Answer:
the diameter of the largest circle is 2r = 56/3 cm.
Explanation:
Let the largest circle have center O and radius r. Join P, Q, R and O as shown in the figure below.
Since the circle with center Q and the circle with center R touch each other externally, the distance between their centers is the sum of their radii. Therefore,
QR = QM + MR
where M is the point of contact of the two circles. Similarly, since the circle with center P touches the circle with center Q externally, the distance between their centers is the sum of their radii.

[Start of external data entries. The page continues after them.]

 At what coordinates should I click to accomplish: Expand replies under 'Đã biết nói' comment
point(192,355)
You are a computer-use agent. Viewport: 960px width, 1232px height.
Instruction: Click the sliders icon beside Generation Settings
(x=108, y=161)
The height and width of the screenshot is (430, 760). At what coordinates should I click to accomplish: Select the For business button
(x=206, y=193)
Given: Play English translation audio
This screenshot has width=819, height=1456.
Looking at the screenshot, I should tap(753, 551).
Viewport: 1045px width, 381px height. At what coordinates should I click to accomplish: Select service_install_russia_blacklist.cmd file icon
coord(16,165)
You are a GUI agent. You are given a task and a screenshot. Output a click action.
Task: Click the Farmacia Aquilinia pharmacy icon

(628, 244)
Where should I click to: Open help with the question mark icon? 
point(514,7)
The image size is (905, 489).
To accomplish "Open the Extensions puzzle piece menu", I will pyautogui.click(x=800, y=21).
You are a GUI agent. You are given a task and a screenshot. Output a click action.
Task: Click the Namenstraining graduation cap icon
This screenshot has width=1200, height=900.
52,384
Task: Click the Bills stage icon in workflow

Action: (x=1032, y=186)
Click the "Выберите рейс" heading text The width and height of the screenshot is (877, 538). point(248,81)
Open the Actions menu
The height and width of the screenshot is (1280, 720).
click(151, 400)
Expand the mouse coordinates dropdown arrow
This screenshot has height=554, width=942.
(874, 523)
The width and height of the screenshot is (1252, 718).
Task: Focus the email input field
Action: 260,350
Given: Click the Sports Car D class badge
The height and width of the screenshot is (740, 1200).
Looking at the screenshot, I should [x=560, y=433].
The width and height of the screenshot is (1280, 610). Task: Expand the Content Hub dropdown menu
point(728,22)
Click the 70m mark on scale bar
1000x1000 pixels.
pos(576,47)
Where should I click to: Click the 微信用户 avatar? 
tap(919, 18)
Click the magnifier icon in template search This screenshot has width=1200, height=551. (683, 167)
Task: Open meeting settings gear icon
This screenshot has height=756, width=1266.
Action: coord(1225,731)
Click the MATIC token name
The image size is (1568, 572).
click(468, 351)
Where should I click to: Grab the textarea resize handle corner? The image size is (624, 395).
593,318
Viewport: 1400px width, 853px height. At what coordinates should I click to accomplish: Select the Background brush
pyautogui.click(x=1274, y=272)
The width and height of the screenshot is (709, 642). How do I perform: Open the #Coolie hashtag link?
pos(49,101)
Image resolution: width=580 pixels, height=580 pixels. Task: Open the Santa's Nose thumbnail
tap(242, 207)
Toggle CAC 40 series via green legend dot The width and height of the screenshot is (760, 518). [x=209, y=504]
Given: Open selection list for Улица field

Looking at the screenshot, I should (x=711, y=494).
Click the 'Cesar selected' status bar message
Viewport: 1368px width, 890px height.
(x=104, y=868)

Therefore,
PQ = PM + MQ
Adding these two equations, we get
PQ + QR = PM + MQ + QM + MR
Substituting the given values, we get
10 + 12 = PM + MQ + 12 + 8
or PM + MQ = 2
Now consider the right-angled triangle PQO. Since PQ is the tangent to the circle with center P at point A, OA is perpendicular to PQ. Similarly, OQ is perpendicular to QR and OR is perpendicular to RP. Therefore, angles PAO, QBO and ROC are all right angles.
Let the perpendicular from O to PQ meet PQ at X. Then PX = OQ - PQ/2 = r - 5. Similarly, let the perpendicular from O to QR meet QR at Y. Then QY = OR - QR/2 = r - 6. Let the perpendicular from O to RP meet RP at Z. Then RZ = OP - PR/2 = r - 4.
Now consider the right-angled triangle OXY. Using the Pythagorean theorem, we get
OX^2 = OY^2 + XY^2
Substituting the values of OY and XY, we get
(r - 6)^2 = (r - 5)^2 + (r - 4)^2
Expanding and simplifying, we get
3r^2 - 56r + 191 = 0
Solving this quadratic equation, we get two solutions: r = 7 and r = 28/3. Since the radius of the largest circle cannot be less than the radius of the circle with center Q, which is 6, the only possible solution is r = 28/3.
Therefore, the diameter of the largest circle is 2r = 56/3 cm.